A good understanding of children and what they think and their motivations. Also a good book for children to read who have problems socializing with their peers.
The Painted Garden--the original title--was my favorite book when I was little. I read it so many times, the cover fell off. Such a wonderful voice Streatfeild has with her narratives!
A fabulous companion-of-sorts to The Secret Garden -- about a grumpy, awkward middle child named Jane Winter who ends up starring in a film version of it. It's interesting to consider them side-by-side to see how dramatically children's literature changed in a relatively short period of time (and for the record, I also love The Secret Garden!).
This was probably my least favorite Shoes book growing up, because Jane is a difficult character to read about. This is a Streatfield novel, so the story starts with quite a set of coincidences: her father is ill and the doctor says he must get out of England for the winter; his sister lives in Santa Monica; Jane is wandering around Santa Monica when she finds a lost dog, whose owner is a movie producer looking for a Mary for his The Secret Garden. Jane gets the part because she's British and emphatic.

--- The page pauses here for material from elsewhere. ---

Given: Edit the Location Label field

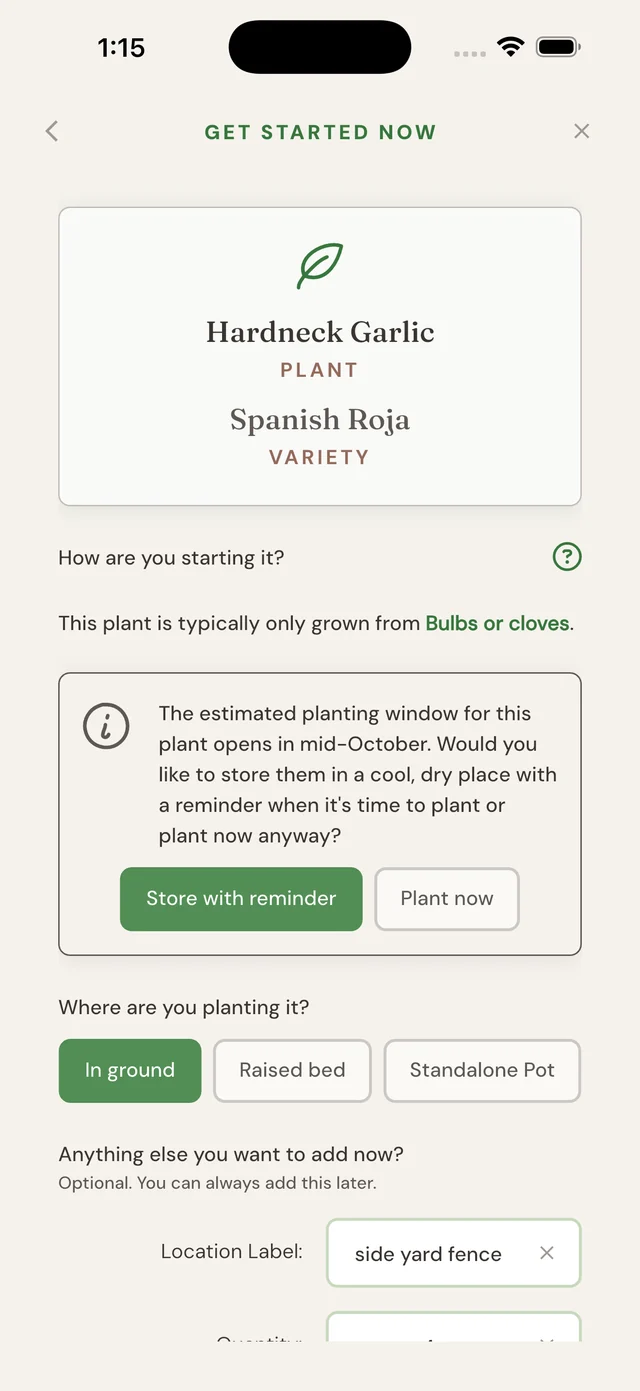Looking at the screenshot, I should point(453,1253).
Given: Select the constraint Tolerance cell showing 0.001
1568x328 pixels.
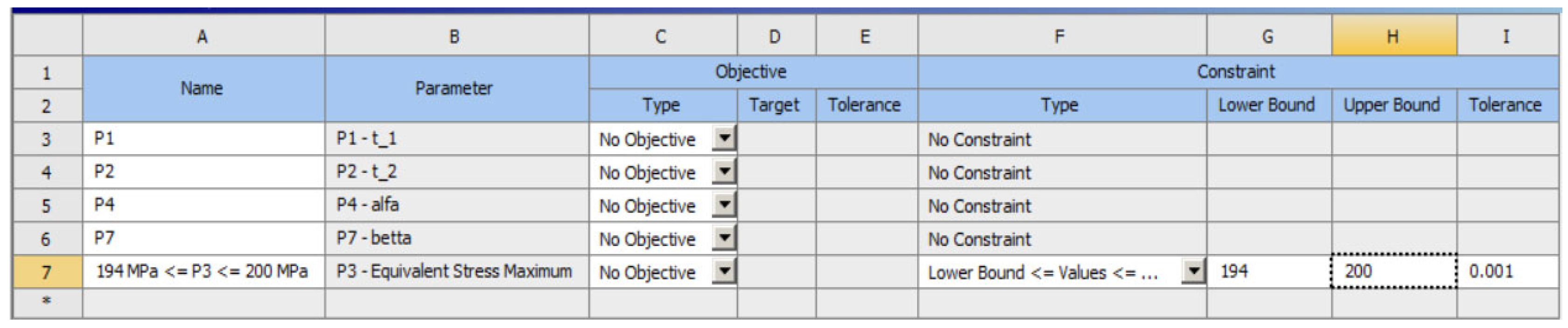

Jane's a hard character. Her sister is a talented dancer and her brother is a talented pianist. She's the middle, untalented child - and the plainest one, too. Streatfield has characters like that, but they usually aren't given a story. Here, Jane is, and it's both compelling and disturbing.
I'm not going to take away from the fact that Jane is very difficult, because she is - and very realistically so - but her parents' behavior is shocking. Which was a new discovery for me, on this reread. Bee is embarrassed of her, and John is entertained by her, and neither try to parent at all. Mrs. Doe, who's in the book for three pages, a) is a better listener and b) gives excellent, practical advice which c) demonstrates more understanding of Jane than her parents ever show. And then there's Dr. Smith and even Jane's Mr. Browne, who both relate to Jane through her dog - again more than Bee and John do.
Movie Shoes ends up being a story - likely inadvertently - of an enchanted California interlude. Of a child who's the odd one out, and who makes her own luck through sheer force of will, and who's going back to her odd-man-out life in England, where her best friend is her dog. Outside the confines of this book, the story is pretty miserable.
I am enjoying Noel Streatfeild's books more now than I did when I was a child. I could not relate to her type A career driven children when I was young.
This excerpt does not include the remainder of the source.